What you will do:
Please write out, exactly as they appear, the line containing "Check Acceptance Policy (1269, 1231)" and every line after it to the end of the records, and nothing more.

Data for this task:
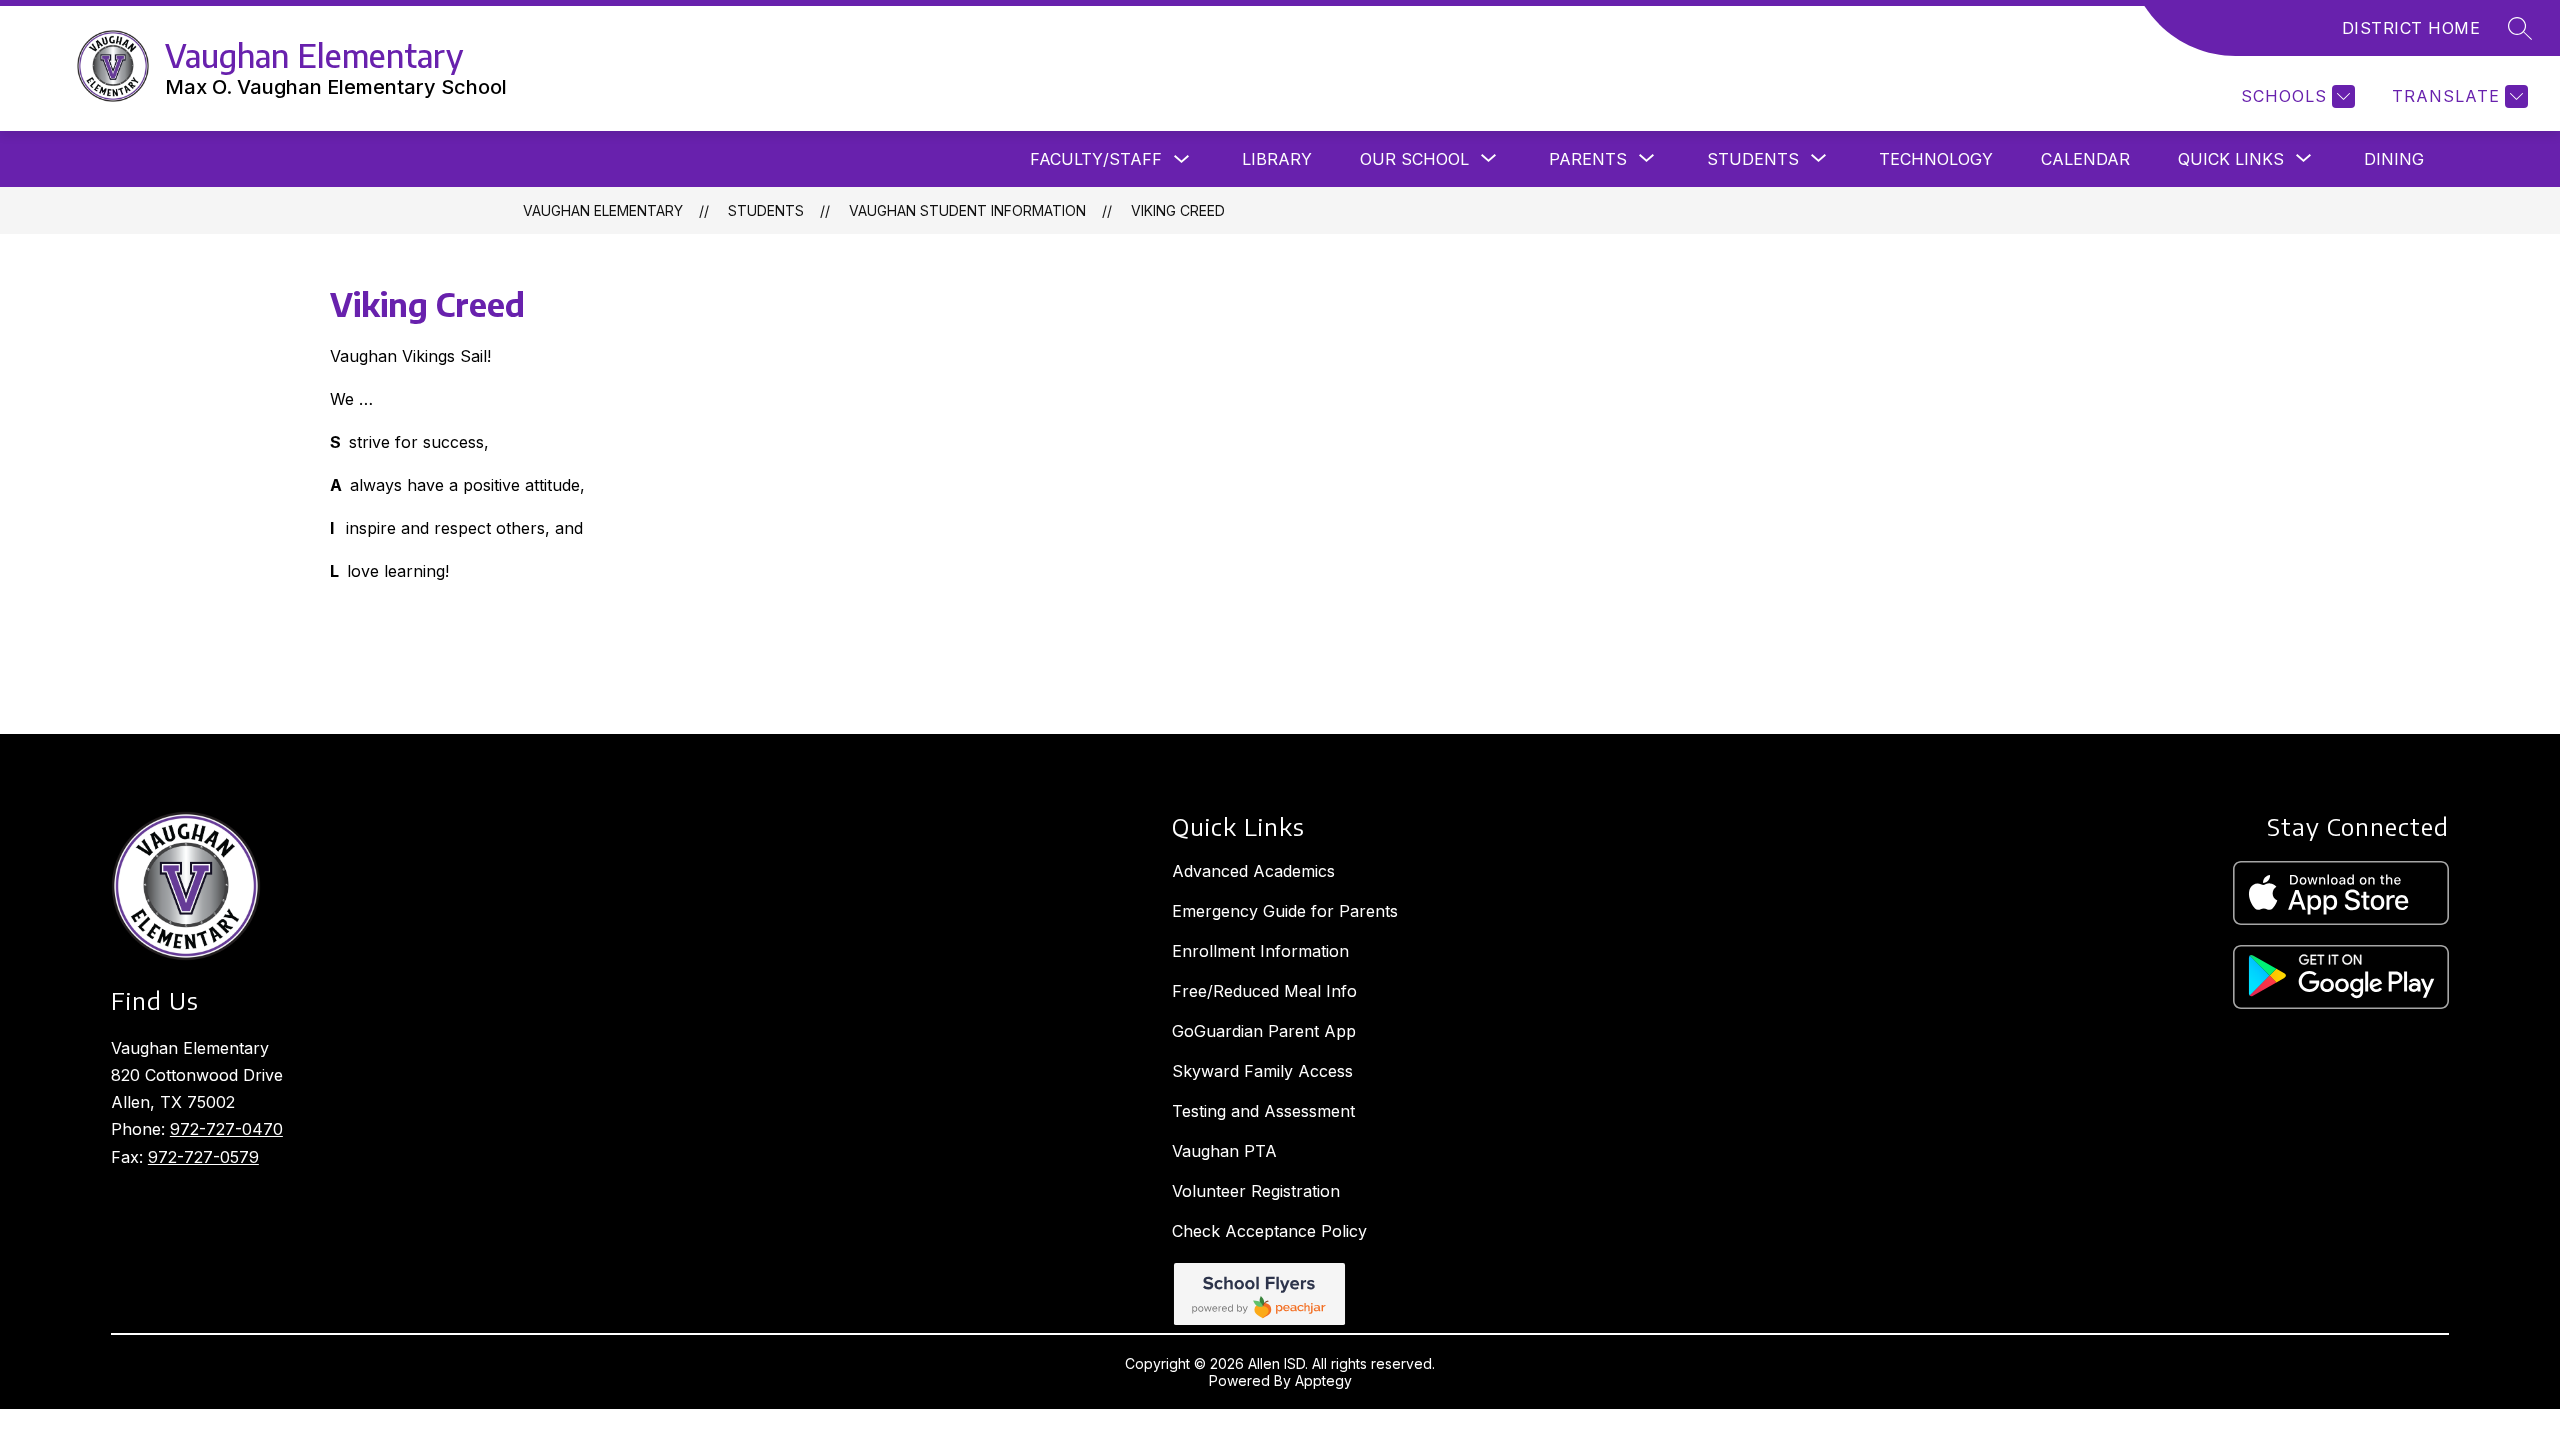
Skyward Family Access (1262, 1071)
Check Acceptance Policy (1269, 1231)
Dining (2394, 159)
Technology (1936, 159)
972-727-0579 (203, 1157)
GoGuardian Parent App (1264, 1031)
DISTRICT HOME (2411, 28)
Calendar (2085, 159)
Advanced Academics (1253, 871)
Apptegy (1323, 1380)
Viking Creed (1178, 210)
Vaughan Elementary (603, 210)
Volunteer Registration (1256, 1191)
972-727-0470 (226, 1129)
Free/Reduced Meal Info (1264, 991)
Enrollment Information (1260, 951)
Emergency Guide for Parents (1285, 911)
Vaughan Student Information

Exercise response:
Check Acceptance Policy (1269, 1231)
Dining (2394, 159)
Technology (1936, 159)
972-727-0579 (203, 1157)
GoGuardian Parent App (1264, 1031)
DISTRICT HOME (2411, 28)
Calendar (2085, 159)
Advanced Academics (1253, 871)
Apptegy (1323, 1380)
Viking Creed (1178, 210)
Vaughan Elementary (603, 210)
Volunteer Registration (1256, 1191)
972-727-0470 (226, 1129)
Free/Reduced Meal Info (1264, 991)
Enrollment Information (1260, 951)
Emergency Guide for Parents (1285, 911)
Vaughan Student Information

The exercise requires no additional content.